The Sun SPARC Enterprise M8000 has topped the performance of the brand new 4.7GHz POWER6 based p570. The Sun Studio 12 Compilers, Solaris 10, and Sun Performance Library played a key role in obtaining this performance.

The Sun SPARC Enterprise M8000 outperforms the best published POWER6 based system from IBM p570 by over 12% on the Linpack benchmark (Highly Parallel Computing). As a reminder IBM cores costs lots more than any other vendor, so you can't just look at perf/core.

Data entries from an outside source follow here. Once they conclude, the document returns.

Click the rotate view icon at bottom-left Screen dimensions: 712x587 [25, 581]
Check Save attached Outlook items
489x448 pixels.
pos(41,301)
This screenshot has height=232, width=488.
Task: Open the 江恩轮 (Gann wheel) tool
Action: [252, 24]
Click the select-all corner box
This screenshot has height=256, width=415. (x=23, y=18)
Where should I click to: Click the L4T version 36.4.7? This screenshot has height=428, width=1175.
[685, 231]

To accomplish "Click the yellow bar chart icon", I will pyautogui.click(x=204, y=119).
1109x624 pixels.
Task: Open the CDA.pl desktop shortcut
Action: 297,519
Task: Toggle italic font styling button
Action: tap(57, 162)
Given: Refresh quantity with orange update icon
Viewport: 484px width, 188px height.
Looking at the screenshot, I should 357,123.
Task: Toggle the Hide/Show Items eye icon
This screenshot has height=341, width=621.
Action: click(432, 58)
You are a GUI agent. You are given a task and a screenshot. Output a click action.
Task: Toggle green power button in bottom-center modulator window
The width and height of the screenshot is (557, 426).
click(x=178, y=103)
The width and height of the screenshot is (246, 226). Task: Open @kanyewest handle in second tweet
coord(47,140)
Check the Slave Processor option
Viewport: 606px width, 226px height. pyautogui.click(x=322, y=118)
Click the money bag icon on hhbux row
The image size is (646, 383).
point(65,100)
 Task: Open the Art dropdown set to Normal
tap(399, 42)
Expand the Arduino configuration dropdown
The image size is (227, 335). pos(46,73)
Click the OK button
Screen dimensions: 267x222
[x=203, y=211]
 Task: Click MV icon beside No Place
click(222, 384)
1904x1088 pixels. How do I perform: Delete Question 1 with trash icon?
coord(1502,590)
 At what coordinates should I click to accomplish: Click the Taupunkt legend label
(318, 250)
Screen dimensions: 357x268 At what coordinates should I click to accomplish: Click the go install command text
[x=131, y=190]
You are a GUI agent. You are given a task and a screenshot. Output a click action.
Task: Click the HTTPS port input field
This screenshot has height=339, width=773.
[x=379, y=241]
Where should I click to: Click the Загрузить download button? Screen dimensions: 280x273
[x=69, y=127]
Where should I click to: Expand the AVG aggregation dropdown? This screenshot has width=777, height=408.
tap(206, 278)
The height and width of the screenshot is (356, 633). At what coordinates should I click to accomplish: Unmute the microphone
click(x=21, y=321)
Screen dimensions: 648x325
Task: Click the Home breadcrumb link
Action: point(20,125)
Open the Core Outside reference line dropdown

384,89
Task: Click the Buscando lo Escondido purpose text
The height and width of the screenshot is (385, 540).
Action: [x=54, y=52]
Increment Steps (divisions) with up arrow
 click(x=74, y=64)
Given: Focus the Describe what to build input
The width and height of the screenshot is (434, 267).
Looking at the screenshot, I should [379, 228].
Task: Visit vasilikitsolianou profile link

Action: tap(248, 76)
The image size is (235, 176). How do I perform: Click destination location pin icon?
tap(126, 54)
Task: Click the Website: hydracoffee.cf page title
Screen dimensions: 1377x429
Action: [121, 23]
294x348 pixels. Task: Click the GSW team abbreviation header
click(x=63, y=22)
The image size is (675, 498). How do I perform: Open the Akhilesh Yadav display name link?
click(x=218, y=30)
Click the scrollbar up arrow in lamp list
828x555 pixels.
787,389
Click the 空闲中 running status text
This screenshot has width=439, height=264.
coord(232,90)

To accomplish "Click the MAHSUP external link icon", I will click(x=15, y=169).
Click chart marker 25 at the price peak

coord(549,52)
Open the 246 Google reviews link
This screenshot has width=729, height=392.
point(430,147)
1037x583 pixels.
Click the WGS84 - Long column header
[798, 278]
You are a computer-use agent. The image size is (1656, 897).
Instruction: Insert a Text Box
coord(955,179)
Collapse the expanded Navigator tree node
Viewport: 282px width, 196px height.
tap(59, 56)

Compare systems of similar pricing and configuration.

The Sun SPARC Enterprise M8000 tops the HP Itanium 2 rx8640 system by 40% on the Linpack HPC benchmark.

The Sun SPARC Enterprise M8000, using Sun Studio 12 delivered a score of 268.6 GFLOPS on the Linpack HPC benchmark.

    Funny I read an IBM blog that said all was quiet for them in benchmarks, Sun decided to keep working during the summer :), and I almost can't keep going on my regular job, because this blogging hobby is keeping me busy because so many of my friends in the benchmarking group are producing so many great results on Sun systems!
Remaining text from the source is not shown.